The six-month research project, conducted with 80 inner-city homeless and poor people, provided free counseling for a range of needs, along with nicotine replacement therapy in the form of gum, patches, or inhalers. The comprehensive approach to reducing their nicotine addiction led participants who stayed in the program to cut their daily cigarette consumption from an average of 20.5 cigarettes a day to 9.3.
The same participants also reported an 18.8 percent decrease in their use of illicit drugs like fentanyl and heroin.
“We need to understand that opioid addiction does not occur in isolation,” said Smita Pakhalé, a respirologist at The Ottawa Hospital who also directs The Bridge, a community center where she led the study.

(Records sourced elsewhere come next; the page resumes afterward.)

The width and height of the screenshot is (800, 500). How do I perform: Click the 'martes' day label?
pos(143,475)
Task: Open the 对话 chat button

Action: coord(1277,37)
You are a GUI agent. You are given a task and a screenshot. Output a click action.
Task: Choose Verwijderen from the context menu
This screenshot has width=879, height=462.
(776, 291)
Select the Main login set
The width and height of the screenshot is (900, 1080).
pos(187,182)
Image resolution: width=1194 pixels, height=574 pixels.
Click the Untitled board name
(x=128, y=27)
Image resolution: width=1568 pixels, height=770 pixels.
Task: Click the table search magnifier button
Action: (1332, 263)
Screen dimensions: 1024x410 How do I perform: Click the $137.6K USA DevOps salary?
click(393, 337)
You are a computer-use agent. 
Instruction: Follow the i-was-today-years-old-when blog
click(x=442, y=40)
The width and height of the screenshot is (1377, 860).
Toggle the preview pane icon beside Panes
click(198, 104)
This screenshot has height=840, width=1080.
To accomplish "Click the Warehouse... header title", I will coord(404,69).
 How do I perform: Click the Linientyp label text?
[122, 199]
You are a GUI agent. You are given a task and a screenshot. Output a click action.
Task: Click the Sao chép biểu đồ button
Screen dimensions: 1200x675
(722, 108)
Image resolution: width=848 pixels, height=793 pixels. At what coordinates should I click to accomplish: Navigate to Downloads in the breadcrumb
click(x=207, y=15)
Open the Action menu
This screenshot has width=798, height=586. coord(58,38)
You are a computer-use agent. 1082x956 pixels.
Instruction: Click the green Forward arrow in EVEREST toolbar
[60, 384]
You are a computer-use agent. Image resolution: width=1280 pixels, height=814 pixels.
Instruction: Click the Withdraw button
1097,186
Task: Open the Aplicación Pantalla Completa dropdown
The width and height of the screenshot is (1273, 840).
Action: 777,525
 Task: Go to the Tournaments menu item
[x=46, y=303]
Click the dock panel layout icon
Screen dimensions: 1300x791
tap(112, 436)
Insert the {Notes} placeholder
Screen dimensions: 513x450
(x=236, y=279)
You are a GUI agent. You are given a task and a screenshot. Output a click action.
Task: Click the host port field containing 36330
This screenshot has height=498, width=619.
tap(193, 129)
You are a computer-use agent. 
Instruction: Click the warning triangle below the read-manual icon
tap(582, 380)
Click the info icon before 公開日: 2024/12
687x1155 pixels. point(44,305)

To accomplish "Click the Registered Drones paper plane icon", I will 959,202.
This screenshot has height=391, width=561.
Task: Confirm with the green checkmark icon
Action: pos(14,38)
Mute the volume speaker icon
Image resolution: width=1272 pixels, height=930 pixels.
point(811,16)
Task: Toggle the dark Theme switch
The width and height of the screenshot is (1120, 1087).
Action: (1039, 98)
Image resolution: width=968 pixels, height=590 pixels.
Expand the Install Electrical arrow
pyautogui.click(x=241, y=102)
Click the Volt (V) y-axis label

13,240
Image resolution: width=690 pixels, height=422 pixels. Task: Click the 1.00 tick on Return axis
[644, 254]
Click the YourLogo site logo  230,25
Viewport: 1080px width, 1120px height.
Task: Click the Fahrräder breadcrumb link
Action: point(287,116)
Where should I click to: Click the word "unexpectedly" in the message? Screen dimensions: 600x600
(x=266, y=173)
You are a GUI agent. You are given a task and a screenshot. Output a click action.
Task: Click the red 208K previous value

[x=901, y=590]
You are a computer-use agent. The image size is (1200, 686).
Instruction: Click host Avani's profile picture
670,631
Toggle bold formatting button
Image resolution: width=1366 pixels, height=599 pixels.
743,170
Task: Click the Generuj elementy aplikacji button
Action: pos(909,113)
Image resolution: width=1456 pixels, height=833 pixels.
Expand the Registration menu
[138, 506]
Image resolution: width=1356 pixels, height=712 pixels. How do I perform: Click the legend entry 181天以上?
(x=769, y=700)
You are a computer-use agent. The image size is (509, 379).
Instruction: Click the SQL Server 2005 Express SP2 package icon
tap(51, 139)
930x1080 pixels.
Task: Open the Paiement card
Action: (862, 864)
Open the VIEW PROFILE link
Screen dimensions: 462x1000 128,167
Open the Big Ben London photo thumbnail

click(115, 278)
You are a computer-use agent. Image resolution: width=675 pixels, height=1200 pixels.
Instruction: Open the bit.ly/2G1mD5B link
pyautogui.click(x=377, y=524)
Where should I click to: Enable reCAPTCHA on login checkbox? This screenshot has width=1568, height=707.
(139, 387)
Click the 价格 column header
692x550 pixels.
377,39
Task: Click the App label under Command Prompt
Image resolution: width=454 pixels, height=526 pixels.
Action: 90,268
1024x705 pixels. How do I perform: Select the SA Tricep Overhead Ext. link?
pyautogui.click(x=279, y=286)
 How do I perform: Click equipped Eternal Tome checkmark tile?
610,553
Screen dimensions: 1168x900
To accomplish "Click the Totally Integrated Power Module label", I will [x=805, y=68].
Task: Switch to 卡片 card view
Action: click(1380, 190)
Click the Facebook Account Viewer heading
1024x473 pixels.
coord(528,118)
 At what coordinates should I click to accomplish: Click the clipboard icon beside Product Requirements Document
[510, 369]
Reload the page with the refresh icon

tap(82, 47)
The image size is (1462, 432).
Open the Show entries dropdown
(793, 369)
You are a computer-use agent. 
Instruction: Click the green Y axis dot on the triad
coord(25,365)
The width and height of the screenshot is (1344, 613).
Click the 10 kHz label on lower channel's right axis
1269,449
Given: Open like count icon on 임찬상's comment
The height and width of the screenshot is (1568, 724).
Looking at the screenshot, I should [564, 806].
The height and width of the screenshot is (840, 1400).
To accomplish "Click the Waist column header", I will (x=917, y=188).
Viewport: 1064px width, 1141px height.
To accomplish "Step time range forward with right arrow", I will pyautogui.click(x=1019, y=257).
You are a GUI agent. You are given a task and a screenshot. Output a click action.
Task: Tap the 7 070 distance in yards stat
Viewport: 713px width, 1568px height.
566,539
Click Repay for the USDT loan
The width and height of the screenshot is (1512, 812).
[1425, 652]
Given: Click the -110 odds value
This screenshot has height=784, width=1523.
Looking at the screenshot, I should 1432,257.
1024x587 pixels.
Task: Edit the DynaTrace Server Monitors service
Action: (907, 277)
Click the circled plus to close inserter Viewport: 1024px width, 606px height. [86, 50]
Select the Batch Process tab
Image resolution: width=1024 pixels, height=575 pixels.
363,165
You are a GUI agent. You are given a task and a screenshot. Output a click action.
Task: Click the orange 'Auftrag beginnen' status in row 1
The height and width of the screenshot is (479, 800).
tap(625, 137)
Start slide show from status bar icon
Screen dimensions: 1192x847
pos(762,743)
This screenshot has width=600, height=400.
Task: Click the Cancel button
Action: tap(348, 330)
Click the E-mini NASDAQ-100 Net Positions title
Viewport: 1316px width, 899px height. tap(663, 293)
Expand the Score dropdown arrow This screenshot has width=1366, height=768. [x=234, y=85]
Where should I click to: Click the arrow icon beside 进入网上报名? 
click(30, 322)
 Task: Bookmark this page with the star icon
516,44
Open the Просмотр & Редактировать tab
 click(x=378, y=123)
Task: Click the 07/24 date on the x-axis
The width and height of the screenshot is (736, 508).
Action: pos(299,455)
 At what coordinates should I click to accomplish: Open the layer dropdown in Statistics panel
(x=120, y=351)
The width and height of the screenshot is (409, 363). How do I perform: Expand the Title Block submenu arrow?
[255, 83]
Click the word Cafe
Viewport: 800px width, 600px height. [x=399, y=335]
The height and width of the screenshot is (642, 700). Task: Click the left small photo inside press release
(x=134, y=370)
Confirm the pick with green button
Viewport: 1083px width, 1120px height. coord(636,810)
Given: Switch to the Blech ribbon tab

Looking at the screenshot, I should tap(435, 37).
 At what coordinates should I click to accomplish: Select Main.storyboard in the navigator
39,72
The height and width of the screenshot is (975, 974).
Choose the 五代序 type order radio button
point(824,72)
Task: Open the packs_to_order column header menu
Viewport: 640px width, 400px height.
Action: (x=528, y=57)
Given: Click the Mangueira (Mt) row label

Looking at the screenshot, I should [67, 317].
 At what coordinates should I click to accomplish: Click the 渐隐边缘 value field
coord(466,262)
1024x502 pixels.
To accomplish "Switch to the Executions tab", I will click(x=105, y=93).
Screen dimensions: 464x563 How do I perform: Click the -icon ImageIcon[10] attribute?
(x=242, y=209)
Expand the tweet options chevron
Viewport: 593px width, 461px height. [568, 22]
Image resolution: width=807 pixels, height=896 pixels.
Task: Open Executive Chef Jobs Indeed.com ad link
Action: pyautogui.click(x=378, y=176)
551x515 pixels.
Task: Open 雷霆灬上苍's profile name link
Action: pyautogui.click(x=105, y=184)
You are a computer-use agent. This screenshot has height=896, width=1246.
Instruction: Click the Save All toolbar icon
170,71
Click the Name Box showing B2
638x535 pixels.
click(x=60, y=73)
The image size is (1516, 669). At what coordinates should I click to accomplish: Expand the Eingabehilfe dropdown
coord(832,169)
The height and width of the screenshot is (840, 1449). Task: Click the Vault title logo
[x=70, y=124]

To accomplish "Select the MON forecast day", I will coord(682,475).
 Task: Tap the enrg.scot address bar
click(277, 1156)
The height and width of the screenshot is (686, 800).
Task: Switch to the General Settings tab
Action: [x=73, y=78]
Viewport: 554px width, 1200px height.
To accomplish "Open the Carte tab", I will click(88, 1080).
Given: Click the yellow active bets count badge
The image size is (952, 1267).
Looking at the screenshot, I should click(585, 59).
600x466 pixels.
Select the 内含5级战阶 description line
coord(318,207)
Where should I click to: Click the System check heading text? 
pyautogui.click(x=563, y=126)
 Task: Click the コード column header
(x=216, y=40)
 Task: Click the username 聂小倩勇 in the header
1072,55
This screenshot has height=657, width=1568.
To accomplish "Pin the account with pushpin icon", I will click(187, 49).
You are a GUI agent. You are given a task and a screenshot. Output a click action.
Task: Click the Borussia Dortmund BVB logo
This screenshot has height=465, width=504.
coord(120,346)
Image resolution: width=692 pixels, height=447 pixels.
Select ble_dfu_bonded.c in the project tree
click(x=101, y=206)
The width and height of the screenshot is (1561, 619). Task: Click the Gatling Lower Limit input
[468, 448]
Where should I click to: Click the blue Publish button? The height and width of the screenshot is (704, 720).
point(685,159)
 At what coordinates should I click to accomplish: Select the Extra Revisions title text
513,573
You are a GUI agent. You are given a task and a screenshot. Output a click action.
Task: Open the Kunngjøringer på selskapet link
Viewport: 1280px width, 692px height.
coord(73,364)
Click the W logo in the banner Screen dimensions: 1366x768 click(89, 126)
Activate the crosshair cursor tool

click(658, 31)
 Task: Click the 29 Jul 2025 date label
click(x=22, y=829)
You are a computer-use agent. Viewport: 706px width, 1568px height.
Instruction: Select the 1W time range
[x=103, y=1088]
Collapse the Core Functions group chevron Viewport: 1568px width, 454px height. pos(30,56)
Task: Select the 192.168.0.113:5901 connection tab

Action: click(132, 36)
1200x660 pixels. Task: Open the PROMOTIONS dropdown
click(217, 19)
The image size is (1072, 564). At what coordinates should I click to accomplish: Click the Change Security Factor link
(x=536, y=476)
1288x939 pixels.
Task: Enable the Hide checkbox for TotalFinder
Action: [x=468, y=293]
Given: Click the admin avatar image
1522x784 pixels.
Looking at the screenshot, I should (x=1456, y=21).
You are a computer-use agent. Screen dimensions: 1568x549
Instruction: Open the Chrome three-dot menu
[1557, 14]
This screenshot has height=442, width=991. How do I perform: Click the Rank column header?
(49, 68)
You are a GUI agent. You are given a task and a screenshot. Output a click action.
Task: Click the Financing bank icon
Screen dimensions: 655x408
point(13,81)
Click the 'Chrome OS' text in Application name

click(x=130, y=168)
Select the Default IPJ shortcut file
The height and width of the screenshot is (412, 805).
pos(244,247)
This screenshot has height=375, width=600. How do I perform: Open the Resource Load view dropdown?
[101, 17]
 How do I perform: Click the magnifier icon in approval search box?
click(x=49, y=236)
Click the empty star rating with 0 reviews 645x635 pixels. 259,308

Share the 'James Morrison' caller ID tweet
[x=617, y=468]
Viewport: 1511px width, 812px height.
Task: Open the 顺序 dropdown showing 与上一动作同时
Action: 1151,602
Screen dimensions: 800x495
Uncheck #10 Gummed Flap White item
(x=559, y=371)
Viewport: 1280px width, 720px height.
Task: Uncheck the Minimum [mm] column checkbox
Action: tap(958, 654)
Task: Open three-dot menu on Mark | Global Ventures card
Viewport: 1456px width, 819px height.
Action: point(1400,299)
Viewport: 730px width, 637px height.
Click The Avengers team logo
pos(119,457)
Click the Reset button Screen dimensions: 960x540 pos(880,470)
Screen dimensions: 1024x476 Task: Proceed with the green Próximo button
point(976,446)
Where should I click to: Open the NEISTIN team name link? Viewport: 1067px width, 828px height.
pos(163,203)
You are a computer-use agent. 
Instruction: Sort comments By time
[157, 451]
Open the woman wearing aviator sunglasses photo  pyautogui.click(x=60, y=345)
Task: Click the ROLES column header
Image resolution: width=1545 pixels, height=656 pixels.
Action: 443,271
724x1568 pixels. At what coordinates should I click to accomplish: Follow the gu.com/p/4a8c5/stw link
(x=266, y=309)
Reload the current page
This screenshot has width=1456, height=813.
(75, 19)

“Tobacco is the king of addictions, it’s the strongest addiction, and it causes structural changes in your brain, in the receptors, and it amplifies the response,” Pakhalé said as she explained the neurobiology of smoking.
Smoking is nearly universal among Ottawa’s homeless and vulnerable populations, according to another study of 858 drug users. The 2013 findings showed 96 percent of the participants smoked every day, compared to only 9 percent of the city in general.
“Mental health issues, poverty, housing, food insecurity, trauma—all of these are related to addictions,” Pakhalé said. “So you need an approach that addresses the whole person rather than just the opioid or just the cigarette or just their diabetes.”
One addiction reinforces another, and though many of those surveyed wanted to quit smoking, there is a tendency to see smoking as a minor issue in the mix of housing and mental health needs. The Ottawa study offers hope that reducing common smoking opens the way to treating other serious addictions.
A positive achievement in quitting cigarettes could be the first major baby step.